Planetary scientist Katarina Miljkovic is discussing how she uses “space rocks” to understand how planets form. She’s available for interview and is giving free public talks this week in North Sydney, Wollongong, and Canberra.
The planets in our solar system are vastly different although they all formed from the same cloud of gas and dust around a star – our sun. Why is this?
Associate Professor Katarina Miljkovic works at Curtin University’s Space Science and Technology Centre and School of Earth and Planetary Sciences.
She thinks the answers lie in studying how asteroids, comets and meteors bombarded the planets in the past, changing the surface conditions.
The Earth is hit by a few larger objects, and tens of thousands of smaller meteors per day, although small events largely go unnoticed.
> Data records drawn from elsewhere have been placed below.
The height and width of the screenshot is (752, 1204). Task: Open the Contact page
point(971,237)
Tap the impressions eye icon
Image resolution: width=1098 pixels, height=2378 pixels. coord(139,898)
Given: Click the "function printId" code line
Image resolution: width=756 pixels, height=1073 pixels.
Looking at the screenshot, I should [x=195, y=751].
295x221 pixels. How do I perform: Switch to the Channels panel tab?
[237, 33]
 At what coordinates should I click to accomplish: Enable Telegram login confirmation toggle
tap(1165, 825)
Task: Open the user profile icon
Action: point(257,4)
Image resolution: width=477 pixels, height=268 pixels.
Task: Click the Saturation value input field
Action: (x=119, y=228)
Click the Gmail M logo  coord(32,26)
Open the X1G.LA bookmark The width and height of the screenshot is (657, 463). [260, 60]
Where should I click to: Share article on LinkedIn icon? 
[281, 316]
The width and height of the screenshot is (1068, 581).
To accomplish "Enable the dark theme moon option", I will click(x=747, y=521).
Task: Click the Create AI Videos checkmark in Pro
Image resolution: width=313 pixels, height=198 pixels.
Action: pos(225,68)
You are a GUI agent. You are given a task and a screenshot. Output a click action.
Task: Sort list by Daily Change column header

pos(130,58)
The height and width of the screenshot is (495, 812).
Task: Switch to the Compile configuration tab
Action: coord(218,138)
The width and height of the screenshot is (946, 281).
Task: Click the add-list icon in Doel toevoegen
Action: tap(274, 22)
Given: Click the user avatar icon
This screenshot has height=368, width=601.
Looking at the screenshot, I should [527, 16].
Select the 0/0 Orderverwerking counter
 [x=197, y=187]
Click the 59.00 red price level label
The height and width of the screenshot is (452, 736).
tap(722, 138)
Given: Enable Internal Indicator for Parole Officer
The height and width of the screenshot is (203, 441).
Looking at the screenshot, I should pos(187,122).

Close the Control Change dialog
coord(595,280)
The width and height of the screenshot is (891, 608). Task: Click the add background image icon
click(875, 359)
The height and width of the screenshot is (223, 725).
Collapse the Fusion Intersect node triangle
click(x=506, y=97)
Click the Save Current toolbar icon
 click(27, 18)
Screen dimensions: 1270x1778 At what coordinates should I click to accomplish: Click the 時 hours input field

Yet it doesn’t take a huge rock to cause a massive impact.
The asteroid that wiped out the dinosaurs on Earth 66 million years ago was only 10-15 km in diameter.
“Space is not empty, and we always have rocks from space hitting planetary bodies,” says Katarina.
“Tiny collisions and large-scale impact events helped shape the planets and Universe as we know it.”
Katarina will talk about impact events, planetary evolution and more in her free talks to schools, universities, and the general public around Australia.
She uses computer modelling to understand the mechanics of how large rocks hit the surface of planets, setting off quakes and forming craters. In her talks, she will explain how her modelling compares with the data she gets from billion-dollar space missions.
“Receiving data from space is a heck of a job,” according to the planetary scientist, who often receives data that no-one has seen before.
Most recently Katarina has been working with the NASA InSight mission to analyse data about quakes from an instrument onboard a robotic explorer parked on the surface of Mars.
She hopes the data will also give important information about the interior structure of the planet.
Katarina’s talks are part of her responsibilities after winning the 2022 Women in Physics Lectureship. The lectureship is awarded annually by the Australian Institute of Physics to recognise significant contributions by a woman to advancing physics.
Katarina’s talk tour starts at the end of May and runs through to September at venues in NSW, ACT, QLD, VIC, TAS, SA, and WA.